Software runs on data and data is often regarded as the new oil. So it makes sense to put data as close to where it is being processed as possible, in order to reduce latency for performance-hungry processing tasks.
Some architectures call for big chunks of memory-like storage located near the compute function, while, conversely, in some cases, it makes more sense to move the compute nearer to the bulk storage.
In this series of articles we explore the architectural decisions driving modern data processing… and, specifically, we look at computational storage
The Storage Network Industry Association (SNIA) defines computational storage as follows:
“Computational storage is defined as architectures that provide Computational Storage Functions (CSF) coupled to storage, offloading host processing or reducing data movement. These architectures enable improvements in application performance and/or infrastructure efficiency through the integration of compute resources (outside of the traditional compute & memory architecture) either directly with storage or between the host and the storage. The goal of these architectures is to enable parallel computation and/or to alleviate constraints on existing compute, memory, storage and I/O.”
The below commentary is written by Scott Shadley in his role as VP of marketing at rugged high-capcity computational storage specialist company NGD Systems and in his capacity as director on the SNIA board of directors.
Shadley writes as follows…
Data is being generated in scale and size and location like never before. With the terms Exabytes and Zettabytes replacing Terabytes in terms of scale, the new issue is how to manage these massive icebergs of raw data being generated nowhere near the actual place where the high-powered computing resources exist.
Icebergs at the Edge
This is the new issue with Edge Computing, so how do we in the industry manage that data? Many have thought to simply move the compute, CPUs, memory and storage, in existing footprints to the Edge. This becomes a challenge however, as physical space, power and scale become challenging.
So, new innovations are required.
When these innovations take hold and become a new standard, there is a point in that transition period where it shifts from education to implementation. Computational Storage is one of those innovations and there are many ways that happens.
I have the unique position today to speak on behalf of a few different hats as it relates to Computational Storage.
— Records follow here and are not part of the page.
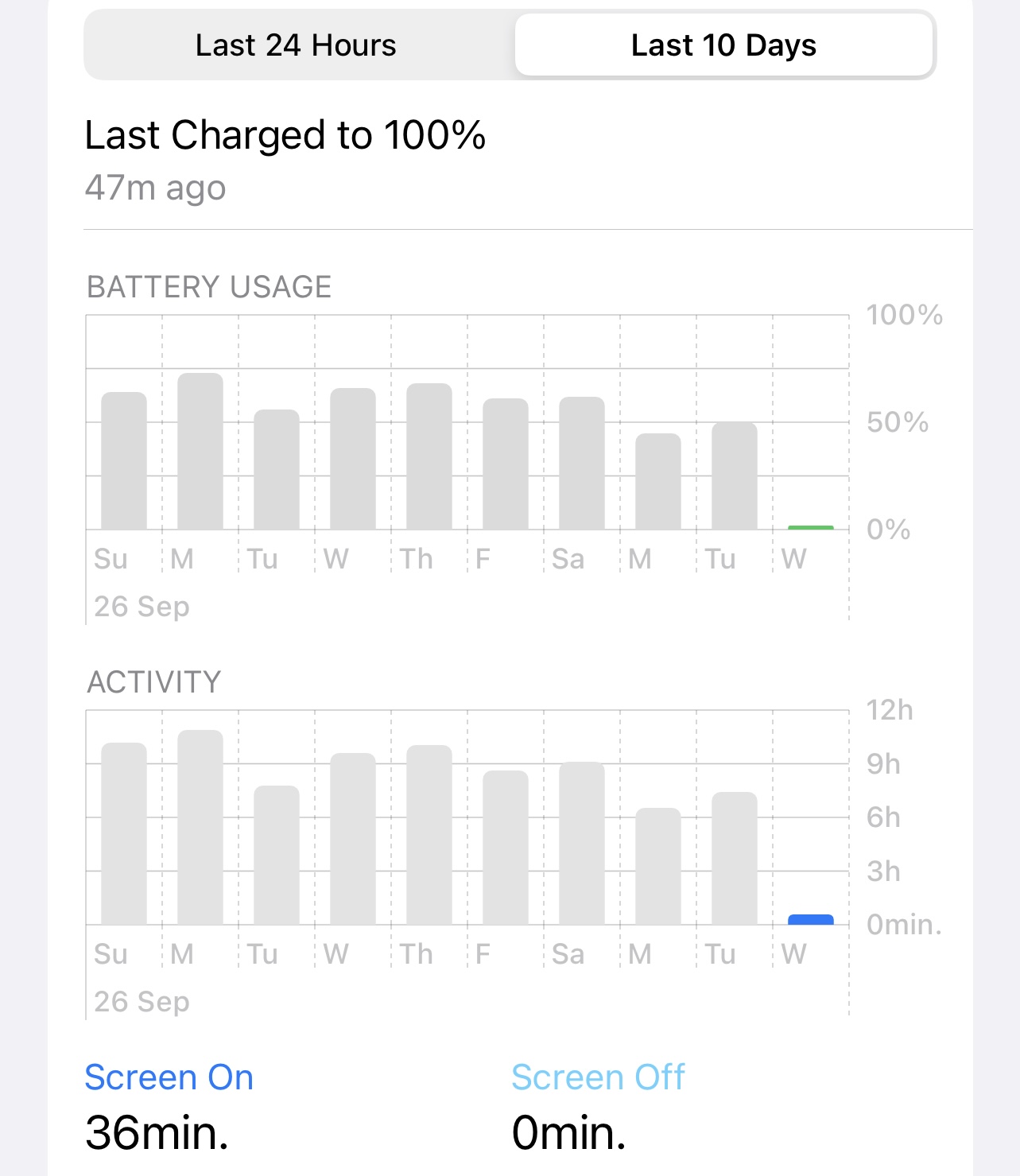Viewport: 1020px width, 1176px height.
Task: Tap the Friday battery usage bar
Action: pos(506,464)
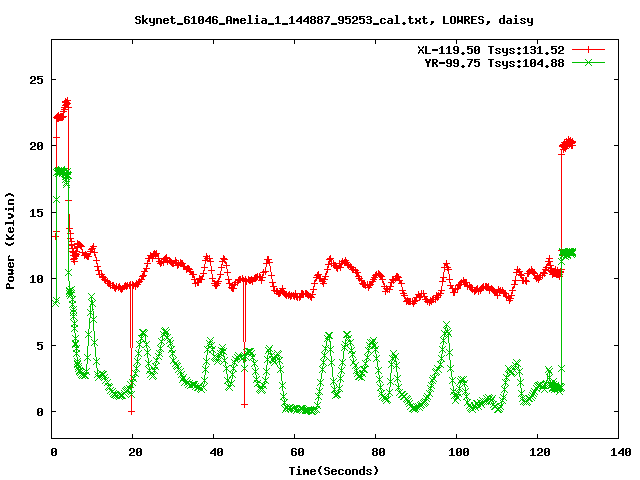The height and width of the screenshot is (480, 640).
Task: Click the red calibration peak near plot start
Action: tap(66, 103)
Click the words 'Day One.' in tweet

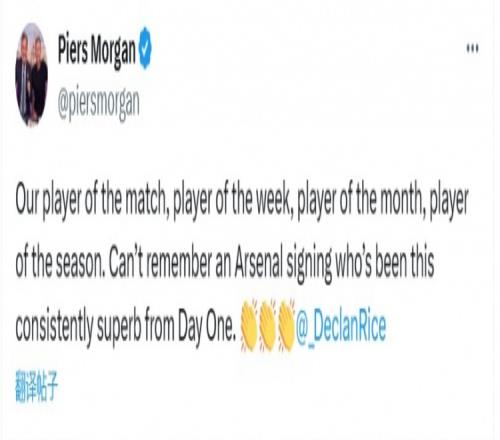tap(206, 326)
This new innovative technology is becoming a very aggressive part of the traditional Von Neumann architecture. As you can see from the many potential solutions that are (or will be) coming to market, which I will highlight below.
But before we get there, we should take the effort to understand the change.
1-to-many vs. 1-to-1
As you can see on the left, Von Neumann has 1-to-many situation that creates strain on the system. The industry has introduced GPGPUs (General Purpose Graphics Processing Units) and other data movement and processing support, but it still acts as a 1 to many. The best way to solve that situation is create a 1-to-1 relationship as much as possible. That creates a truly scalable process and effort.
Now, we all know that a CPU or GPGPU cannot be placed inside a storage device, but it certainly can contain processing power to manage local data in certain workloads.
So with my NGD Systems hat on, I can say we have helped solve this issue by adding Arm-based CPUs into our traditional NVMe SSD ASIC that was designed and developed specifically for this purpose.
Other companies have done FPGA-based or FPGA-enabled solutions, but these still have a technology and cost increase. So the implementations are varied today and at NGD Systems, the ASIC-based NVMe SSD, now called a Computational Storage Drive (CSD), is a seamless way to enable the innovation and change.
Computational Storage Technical Work Group
As part of the SNIA organisation, the companies involved all agreed that to ensure the innovation success, a group of like-minded people and companies need to come together to make the technology easy to deploy, regardless of the actual product. That is why NGD Systems joined and led the Computational Storage Technical Work Group (CS TWG) and further decided to help evolve the organisation as a member of the Board of Directors.
Overall, Computational Storage Device (CSx) solutions are available today from a number of companies. NGD Systems, Scaleflux, Samsung/Xilinx/Eideticom (joint product) and others. But the point is they are available, they are being deployed and they offer a new way to manage localised data in a more effective and efficient manner.
This solves problems for storage architects, system admins and even aoftware architects. Some products are ‘plug-n-play’ others require kernel changes. But at the end of the day, all these products solve one major problem. Data movement of mass scall data.
Computational Storage, an inevitability
Moving from every bit going from Edge to Cloud to compute and allowing for Compute at the Edge reduces burdens on all aspects of the systems. Less hardware is needed at the Edge. Fewer network pipes get clogged with ‘raw data’ and better and more efficient use of the cloud computing power.
Computational Storage is going to happen. Many companies have aligned on that, Western Digital, Samsung, Dell, Lenovo, HPE, VMware and many more.
Not all products solve all problems, not all problems at the Edge or datacenter can be solved. But there is enough need, enough want (whether known or not) to drive the adoption in the next year or two. Stay tuned as we see this market and model evolve and become something of significant value in the very near future.